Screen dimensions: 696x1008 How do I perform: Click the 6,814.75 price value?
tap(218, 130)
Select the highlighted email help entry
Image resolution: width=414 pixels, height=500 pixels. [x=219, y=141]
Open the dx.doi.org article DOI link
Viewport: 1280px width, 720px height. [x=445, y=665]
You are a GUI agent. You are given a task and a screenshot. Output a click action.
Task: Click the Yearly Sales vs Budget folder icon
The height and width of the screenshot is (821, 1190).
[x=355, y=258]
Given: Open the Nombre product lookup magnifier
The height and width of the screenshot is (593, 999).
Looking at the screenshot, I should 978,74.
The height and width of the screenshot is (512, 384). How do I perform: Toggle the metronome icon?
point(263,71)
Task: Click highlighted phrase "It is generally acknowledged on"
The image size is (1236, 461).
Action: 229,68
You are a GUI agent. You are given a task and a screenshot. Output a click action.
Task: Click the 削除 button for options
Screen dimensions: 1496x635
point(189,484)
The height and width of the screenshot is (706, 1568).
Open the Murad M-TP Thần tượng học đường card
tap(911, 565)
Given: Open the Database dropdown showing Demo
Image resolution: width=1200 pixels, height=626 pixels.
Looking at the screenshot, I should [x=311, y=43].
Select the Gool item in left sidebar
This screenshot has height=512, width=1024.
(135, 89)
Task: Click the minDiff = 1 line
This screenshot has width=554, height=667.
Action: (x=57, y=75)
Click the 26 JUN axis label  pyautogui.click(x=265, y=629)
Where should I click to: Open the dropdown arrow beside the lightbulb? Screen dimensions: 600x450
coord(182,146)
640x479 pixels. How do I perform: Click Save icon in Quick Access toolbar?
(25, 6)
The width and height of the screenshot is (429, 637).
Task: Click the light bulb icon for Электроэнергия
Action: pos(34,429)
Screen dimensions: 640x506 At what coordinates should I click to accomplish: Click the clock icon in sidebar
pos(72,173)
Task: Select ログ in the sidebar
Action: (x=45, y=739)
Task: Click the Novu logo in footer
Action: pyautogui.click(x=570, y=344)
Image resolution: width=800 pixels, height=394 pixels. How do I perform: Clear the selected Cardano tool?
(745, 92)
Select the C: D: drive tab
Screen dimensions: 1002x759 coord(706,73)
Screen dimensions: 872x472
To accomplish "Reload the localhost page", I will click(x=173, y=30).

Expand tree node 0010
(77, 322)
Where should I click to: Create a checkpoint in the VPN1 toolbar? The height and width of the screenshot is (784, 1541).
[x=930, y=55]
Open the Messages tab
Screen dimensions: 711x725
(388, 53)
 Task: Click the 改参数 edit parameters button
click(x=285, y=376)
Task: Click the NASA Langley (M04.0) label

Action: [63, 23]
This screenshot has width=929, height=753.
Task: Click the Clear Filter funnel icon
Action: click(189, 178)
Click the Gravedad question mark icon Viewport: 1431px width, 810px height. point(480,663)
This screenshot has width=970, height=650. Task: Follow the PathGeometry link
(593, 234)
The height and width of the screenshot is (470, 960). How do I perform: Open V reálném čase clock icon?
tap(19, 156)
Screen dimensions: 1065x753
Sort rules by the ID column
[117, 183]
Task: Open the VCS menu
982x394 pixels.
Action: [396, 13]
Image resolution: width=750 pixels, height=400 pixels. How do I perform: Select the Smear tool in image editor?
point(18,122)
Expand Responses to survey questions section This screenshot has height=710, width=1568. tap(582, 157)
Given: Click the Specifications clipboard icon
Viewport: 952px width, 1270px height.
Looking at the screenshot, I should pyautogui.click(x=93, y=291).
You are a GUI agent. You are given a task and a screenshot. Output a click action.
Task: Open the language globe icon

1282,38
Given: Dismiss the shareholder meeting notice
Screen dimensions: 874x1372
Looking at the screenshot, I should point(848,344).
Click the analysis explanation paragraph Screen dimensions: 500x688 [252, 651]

What is expected = A verbatim transcription is required of the lines from the one with "Screen dimensions: 874x1372" through the final line of the entries above, and of nothing else.

Task answer =
Screen dimensions: 874x1372
Looking at the screenshot, I should point(848,344).
Click the analysis explanation paragraph Screen dimensions: 500x688 [252, 651]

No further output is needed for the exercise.